SCIM Filter & Path Parser

This is an exercise in building a parser for the SCIM protocol filters and paths grammar in the Swift programming language.

Disclaimer: This code has unit tests but should not be considered production-ready without further analysis and testing.

Known issues:

The string literal token in parsed expressions only contains the literal representation, not an actual string value yet.
Some grammatically valid but illegal filters can be created (ATTRNAME.subAttr[valFilter])

References

The grammar is sourced primarily from

RFC 7644 SCIM Protocol Specification
- Section 3.4.2.2 Filtering
- Section 3.5.2 Modifying with PATCH

With additional grammar specificatons and information from

RFC 7159 JSON Data Interchange Format
- Referred to in the SCIM filter/path grammar for value literals.
- Section 3 Values
- Section 6 Numbers
- Section 7 Strings
RFC 3986 URI Generic Syntax
- Referred to in the official SCIM filter/path grammar for URN identifier prefixes.
- Not used in revised grammar in this project.
- Appendix A Collected ABNF for URI
RFC 2141 URN Syntax
- Originally referred to from RFC 3986, but obsoleted by the preferred RFC 8141 below.
RFC 8141 URNs
- Latest and more correct syntax for URNs, obsoleting RFC 2141 above.
- Used in revised grammar in this project.
- Section 2 URN Syntax
RFC 7643 SCIM Core Schema
- Additional context for the reasoning behind the specified SCIM filter/path grammar.

Grammar

Original Grammar

The following is the original collected ABNF grammar for RFC 7644.

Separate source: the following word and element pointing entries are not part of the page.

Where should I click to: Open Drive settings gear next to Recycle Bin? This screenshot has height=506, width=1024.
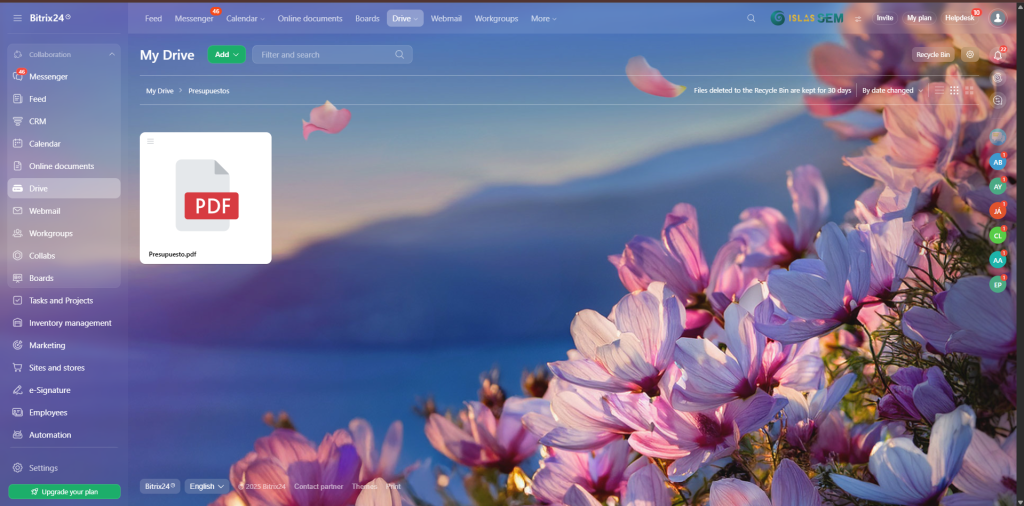point(969,55)
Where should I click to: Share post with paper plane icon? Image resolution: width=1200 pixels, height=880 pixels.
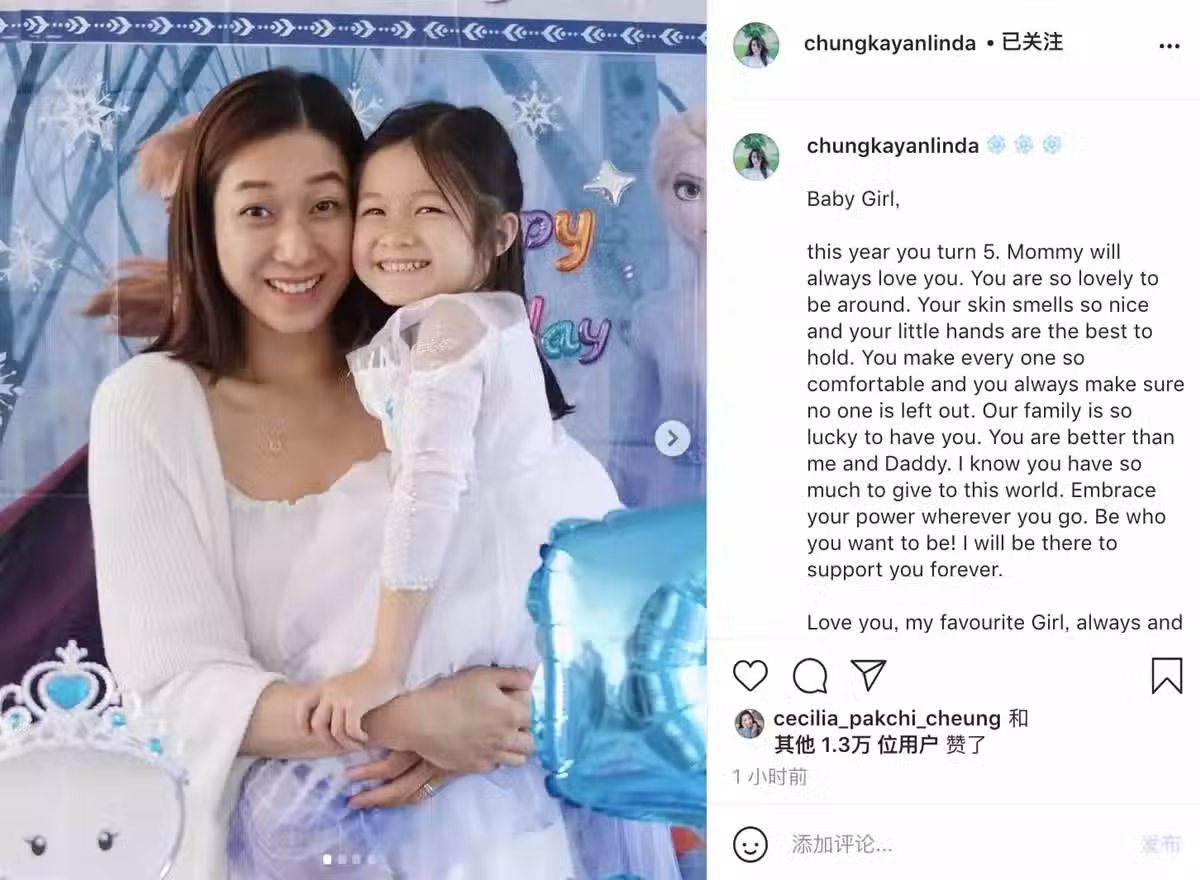click(868, 676)
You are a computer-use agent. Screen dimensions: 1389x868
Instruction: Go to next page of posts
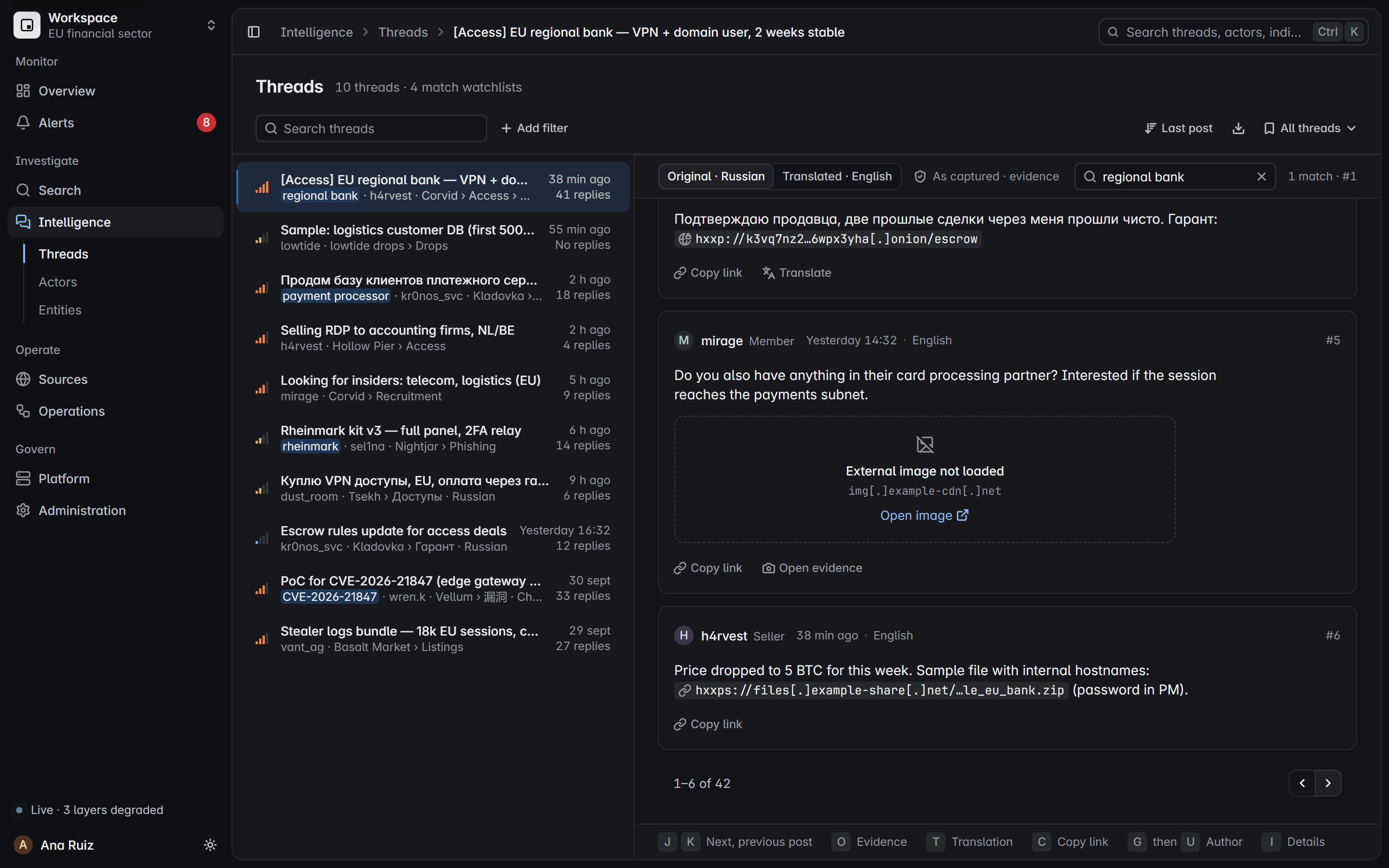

; https://www.rfc-editor.org/rfc/rfc7644#section-3.4.2.2

FILTER    = attrExp / logExp / valuePath / *1"not" "(" FILTER ")"

valuePath = attrPath "[" valFilter "]"
			; FILTER uses sub-attributes of a parent attrPath

valFilter = attrExp / logExp / *1"not" "(" valFilter ")"

attrExp   = (attrPath SP "pr") /
			(attrPath SP compareOp SP compValue)

logExp    = FILTER SP ("and" / "or") SP FILTER

compValue = false / null / true / number / string
			; rules from JSON (RFC 7159)

compareOp = "eq" / "ne" / "co" /
				"sw" / "ew" /
				"gt" / "lt" /
				"ge" / "le"

attrPath  = [URI ":"] ATTRNAME *1subAttr
			; SCIM attribute name
			; URI is SCIM "schema" URI

ATTRNAME  = ALPHA *(nameChar)

nameChar  = "-" / "_" / DIGIT / ALPHA

subAttr   = "." ATTRNAME
			; a sub-attribute of a complex attribute


; https://www.rfc-editor.org/rfc/rfc7644#section-3.5.2

PATH      = attrPath / valuePath [subAttr]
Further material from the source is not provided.